- Problem details
From the first line of the entries below to the line with "Viewport: 1529px width, 779px height.", give each line again exactly.

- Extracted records
::::::::::

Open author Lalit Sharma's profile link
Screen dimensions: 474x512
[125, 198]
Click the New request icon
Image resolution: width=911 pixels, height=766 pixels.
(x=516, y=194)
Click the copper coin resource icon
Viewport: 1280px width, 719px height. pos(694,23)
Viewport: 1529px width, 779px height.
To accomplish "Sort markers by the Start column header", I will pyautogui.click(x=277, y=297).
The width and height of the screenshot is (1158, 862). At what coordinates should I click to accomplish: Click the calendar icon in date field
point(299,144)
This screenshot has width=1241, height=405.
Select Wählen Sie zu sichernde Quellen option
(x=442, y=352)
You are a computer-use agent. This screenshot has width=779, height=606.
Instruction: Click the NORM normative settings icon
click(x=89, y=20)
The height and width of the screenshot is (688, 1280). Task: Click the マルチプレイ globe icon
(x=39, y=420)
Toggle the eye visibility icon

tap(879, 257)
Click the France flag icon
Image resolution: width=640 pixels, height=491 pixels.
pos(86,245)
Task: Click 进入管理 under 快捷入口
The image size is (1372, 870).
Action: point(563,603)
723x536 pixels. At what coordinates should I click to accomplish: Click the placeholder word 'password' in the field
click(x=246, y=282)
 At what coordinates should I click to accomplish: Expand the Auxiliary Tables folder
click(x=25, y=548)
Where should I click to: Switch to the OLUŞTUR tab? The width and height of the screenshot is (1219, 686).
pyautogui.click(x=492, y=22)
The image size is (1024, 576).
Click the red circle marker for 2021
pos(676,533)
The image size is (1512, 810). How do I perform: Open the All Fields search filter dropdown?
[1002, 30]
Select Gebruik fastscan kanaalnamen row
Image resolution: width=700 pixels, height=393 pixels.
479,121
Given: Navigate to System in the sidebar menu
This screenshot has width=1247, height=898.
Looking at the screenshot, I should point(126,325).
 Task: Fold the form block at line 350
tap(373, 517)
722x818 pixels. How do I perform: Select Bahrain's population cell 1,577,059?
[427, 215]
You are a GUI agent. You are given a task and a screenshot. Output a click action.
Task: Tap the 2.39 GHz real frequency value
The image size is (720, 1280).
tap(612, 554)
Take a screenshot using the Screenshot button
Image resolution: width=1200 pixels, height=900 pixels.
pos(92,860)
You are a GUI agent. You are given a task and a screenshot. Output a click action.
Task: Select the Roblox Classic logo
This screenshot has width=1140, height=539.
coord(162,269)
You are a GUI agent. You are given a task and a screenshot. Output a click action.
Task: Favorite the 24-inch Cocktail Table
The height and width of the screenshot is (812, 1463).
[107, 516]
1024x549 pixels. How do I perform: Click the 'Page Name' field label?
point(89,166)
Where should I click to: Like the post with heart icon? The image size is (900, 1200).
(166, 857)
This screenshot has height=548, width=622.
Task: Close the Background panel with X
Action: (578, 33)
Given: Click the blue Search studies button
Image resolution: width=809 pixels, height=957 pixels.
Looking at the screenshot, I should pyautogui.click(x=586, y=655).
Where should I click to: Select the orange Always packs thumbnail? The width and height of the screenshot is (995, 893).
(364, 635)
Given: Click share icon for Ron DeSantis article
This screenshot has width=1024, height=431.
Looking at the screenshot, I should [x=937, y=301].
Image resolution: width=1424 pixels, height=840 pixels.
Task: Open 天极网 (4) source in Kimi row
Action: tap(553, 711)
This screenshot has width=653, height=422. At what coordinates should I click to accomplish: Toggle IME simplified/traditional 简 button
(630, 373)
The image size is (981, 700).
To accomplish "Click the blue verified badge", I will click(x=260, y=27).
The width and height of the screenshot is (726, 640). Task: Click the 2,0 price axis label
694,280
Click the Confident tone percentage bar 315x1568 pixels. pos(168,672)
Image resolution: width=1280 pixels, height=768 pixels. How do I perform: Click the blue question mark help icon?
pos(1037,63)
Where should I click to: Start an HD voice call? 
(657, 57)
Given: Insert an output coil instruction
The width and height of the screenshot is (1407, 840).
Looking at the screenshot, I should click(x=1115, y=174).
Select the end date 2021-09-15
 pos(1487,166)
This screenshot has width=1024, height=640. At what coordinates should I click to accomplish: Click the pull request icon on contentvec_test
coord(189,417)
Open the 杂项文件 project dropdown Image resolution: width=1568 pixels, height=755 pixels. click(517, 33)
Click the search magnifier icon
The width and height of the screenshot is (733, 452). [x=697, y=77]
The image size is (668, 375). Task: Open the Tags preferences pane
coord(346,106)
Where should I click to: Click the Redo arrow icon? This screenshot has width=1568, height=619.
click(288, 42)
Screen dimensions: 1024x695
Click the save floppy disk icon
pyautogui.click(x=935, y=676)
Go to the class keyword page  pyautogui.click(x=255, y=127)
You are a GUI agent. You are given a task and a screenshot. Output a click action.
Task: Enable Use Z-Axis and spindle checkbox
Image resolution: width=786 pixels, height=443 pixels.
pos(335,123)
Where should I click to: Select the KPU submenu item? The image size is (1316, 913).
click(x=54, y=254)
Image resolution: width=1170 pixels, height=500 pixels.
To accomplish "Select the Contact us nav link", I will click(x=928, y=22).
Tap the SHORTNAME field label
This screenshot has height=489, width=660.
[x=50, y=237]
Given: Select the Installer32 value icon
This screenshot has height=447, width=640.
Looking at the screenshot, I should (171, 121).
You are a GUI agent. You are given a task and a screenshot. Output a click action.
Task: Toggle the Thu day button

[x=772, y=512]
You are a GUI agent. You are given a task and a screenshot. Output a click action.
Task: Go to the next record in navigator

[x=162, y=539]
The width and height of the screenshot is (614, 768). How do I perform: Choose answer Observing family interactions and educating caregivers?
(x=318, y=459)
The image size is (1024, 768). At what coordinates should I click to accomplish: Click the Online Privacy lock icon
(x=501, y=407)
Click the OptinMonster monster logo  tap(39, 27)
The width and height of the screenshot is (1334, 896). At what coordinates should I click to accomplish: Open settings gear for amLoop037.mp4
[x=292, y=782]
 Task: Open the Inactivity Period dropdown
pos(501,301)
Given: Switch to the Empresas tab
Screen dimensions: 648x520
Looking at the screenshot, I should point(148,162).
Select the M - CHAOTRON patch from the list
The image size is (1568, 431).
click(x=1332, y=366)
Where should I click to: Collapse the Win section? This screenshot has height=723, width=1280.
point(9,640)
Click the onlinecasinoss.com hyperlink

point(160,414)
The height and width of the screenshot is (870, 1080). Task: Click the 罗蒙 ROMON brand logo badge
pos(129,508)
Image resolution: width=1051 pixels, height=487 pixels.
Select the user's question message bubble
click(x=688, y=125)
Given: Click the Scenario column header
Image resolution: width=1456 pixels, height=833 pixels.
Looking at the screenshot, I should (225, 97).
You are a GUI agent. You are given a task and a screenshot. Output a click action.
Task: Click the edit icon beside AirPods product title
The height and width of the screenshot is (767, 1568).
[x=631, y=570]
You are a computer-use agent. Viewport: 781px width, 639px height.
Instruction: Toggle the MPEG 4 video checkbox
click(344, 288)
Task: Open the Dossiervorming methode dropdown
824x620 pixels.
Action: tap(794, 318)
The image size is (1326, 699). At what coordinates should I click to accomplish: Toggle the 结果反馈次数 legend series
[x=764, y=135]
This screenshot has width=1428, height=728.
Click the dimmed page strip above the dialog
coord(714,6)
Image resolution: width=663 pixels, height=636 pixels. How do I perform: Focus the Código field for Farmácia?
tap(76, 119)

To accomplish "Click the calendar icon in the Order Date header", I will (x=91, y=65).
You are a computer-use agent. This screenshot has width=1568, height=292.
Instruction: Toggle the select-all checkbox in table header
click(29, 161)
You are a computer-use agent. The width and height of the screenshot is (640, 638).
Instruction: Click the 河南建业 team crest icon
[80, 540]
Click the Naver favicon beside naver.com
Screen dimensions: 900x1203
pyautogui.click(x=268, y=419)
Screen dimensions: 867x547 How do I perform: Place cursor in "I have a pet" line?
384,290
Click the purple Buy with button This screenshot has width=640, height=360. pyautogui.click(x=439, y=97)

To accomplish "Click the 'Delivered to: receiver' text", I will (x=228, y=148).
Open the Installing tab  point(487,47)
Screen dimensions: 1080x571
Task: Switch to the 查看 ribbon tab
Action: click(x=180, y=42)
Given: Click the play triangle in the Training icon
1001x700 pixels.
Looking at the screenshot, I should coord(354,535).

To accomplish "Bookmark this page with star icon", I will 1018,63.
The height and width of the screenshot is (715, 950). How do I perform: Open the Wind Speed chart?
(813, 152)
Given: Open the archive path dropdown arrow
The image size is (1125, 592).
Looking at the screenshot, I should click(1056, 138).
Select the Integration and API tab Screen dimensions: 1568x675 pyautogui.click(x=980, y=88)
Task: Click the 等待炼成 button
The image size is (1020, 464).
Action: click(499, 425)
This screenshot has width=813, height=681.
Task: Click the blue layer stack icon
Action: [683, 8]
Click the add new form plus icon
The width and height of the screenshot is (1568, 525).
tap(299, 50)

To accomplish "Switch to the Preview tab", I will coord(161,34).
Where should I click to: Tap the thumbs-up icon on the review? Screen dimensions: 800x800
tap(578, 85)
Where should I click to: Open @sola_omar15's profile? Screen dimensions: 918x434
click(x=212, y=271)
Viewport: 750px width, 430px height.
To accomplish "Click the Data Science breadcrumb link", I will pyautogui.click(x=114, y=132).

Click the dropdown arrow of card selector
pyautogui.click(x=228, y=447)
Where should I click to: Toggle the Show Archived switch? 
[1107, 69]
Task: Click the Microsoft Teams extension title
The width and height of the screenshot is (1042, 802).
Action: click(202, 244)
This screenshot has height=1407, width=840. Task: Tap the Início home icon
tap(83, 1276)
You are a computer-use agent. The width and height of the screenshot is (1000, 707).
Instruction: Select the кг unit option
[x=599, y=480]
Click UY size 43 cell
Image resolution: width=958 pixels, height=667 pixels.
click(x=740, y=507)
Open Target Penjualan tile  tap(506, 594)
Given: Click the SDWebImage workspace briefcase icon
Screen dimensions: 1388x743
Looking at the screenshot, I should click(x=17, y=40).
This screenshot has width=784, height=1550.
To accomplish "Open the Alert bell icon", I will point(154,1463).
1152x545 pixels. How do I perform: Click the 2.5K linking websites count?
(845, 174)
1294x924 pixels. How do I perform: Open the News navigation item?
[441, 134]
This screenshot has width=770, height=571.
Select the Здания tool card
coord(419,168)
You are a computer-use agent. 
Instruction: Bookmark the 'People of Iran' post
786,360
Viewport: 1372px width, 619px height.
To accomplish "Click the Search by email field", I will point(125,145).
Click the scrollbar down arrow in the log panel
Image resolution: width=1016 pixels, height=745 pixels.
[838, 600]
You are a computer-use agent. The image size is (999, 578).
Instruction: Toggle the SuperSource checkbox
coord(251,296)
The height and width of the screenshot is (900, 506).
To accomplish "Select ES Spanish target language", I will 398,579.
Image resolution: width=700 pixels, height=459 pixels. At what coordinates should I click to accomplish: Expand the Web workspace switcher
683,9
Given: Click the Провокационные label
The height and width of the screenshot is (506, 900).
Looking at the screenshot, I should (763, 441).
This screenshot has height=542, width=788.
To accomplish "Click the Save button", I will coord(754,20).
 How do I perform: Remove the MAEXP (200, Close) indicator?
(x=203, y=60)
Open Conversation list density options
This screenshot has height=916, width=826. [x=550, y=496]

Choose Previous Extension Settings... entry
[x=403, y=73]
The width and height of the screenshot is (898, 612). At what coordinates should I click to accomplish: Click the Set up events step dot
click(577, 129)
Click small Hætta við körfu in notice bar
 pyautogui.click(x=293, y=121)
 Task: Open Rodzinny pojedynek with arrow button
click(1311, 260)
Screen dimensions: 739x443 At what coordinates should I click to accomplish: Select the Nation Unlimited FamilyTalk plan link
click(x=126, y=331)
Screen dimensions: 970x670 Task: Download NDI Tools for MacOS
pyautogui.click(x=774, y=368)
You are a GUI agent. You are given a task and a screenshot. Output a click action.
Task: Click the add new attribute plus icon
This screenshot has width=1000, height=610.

::::::::::

- Output of the task
Open author Lalit Sharma's profile link
Screen dimensions: 474x512
[125, 198]
Click the New request icon
Image resolution: width=911 pixels, height=766 pixels.
(x=516, y=194)
Click the copper coin resource icon
Viewport: 1280px width, 719px height. pos(694,23)
Viewport: 1529px width, 779px height.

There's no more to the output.